[START OF Passage shown]
I have nothing against people who believe differently than me. I have many friends who are vehemenantly anti-war. They are welcome to protest as much as they want and it doesn't bother me. However, to shirk duties you have taken an oath to fulfill is not something I am OK with. The military cannot allow people to 'sit this one out' simply because they realize they might actually have to go do something unpleasant.

He wasn't being asked to go bayonet kids. He was tasked with helping to secure and rebuild Iraq so we can end this conflict and come home.

Personally, I think his actions are nothing short of treasonous. I don't think our current crisis is so desperate that it warrants the execution of those who fail to obey orders, but I think he should be punished and severely so.

Willravel 02-09-2007 07:15 PM

Quote:

Originally Posted by Greg700
If this is what you would do if you were forced to serve, then how can you defend a man who volunteered to serve and then refused?

Watada would have fought in Afghanistan. He would have gone anywhere but Iraq. He didn't refuse to fight, he refused to fight in Iraq. There's a difference.
Quote:

Originally Posted by Greg700
I have nothing against people who believe differently than me.

Thank god. :thumbsup:
Quote:

Originally Posted by Greg700
I have many friends who are vehemenantly anti-war. They are welcome to protest as much as they want and it doesn't bother me. However, to shirk duties you have taken an oath to fulfill is not something I am OK with. The military cannot allow people to 'sit this one out' simply because they realize they might actually have to go do something unpleasant.

I'm sure as an enlisted officer, you know someone who has served in Afghanistan. It's not a walk in the park. 357 US soldiers have died in Afghanistan, which by percentage is at least on par with Iraq. Watada isn't suggesting that he sit anything out, he wants to serve his country by fighting and/or bringing to justice those blamed for 9/11. It makes sense to me.
Quote:

Originally Posted by Greg700
He wasn't being asked to go bayonet kids. He was tasked with helping to secure and rebuild Iraq so we can end this conflict and come home.

Watada was making a similar point to that which I was making in the aformentioned thread: the war in Iraq is illegal, and thus it is the duty of a soldier to refuse the illegal order to serve there. According to the letter of the law, he is absolutely right.
Quote:

Originally Posted by Greg700
Personally, I think his actions are nothing short of treasonous. I don't think our current crisis is so desperate that it warrants the execution of those who fail to obey orders, but I think he should be punished and severely so.
[END OF Passage shown]
■ **Your task**
Reproduce the forum exchange about Watada above word for word, from "I'm sure as" to "is absolutely right.".
[START OF Recorded data]
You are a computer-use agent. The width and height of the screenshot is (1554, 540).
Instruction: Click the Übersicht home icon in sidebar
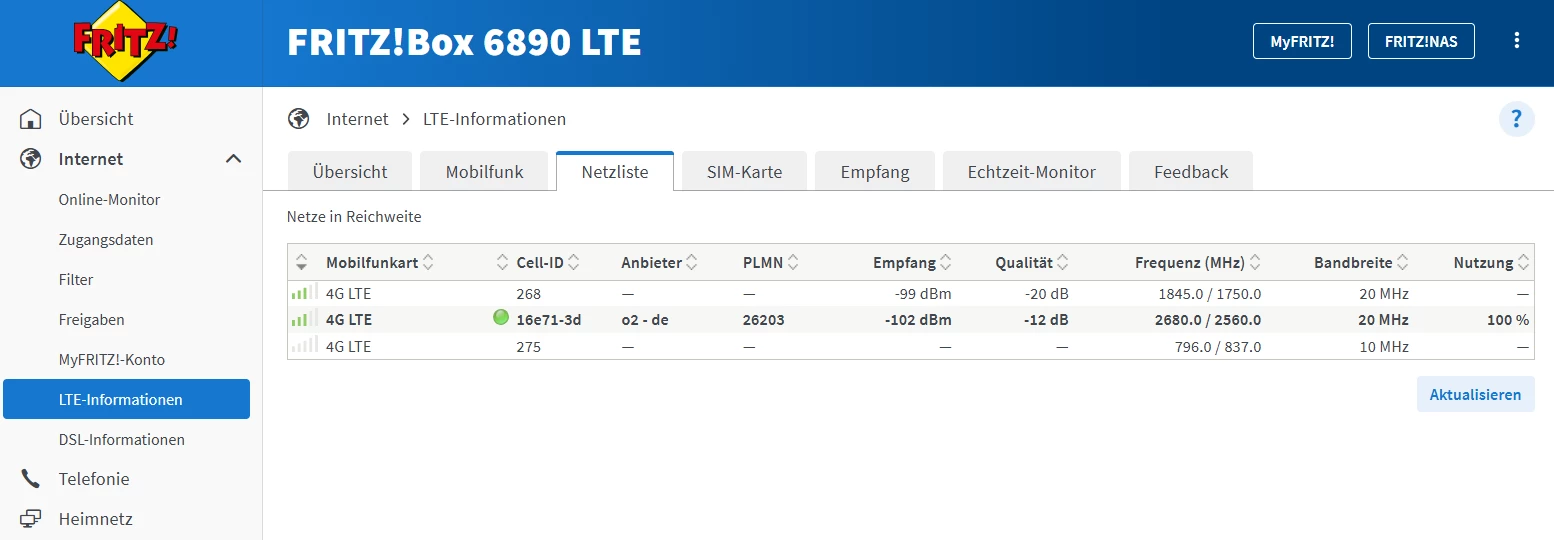point(31,119)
[END OF Recorded data]
■ **Task answer**
I'm sure as an enlisted officer, you know someone who has served in Afghanistan. It's not a walk in the park. 357 US soldiers have died in Afghanistan, which by percentage is at least on par with Iraq. Watada isn't suggesting that he sit anything out, he wants to serve his country by fighting and/or bringing to justice those blamed for 9/11. It makes sense to me.
Quote:

Originally Posted by Greg700
He wasn't being asked to go bayonet kids. He was tasked with helping to secure and rebuild Iraq so we can end this conflict and come home.

Watada was making a similar point to that which I was making in the aformentioned thread: the war in Iraq is illegal, and thus it is the duty of a soldier to refuse the illegal order to serve there. According to the letter of the law, he is absolutely right.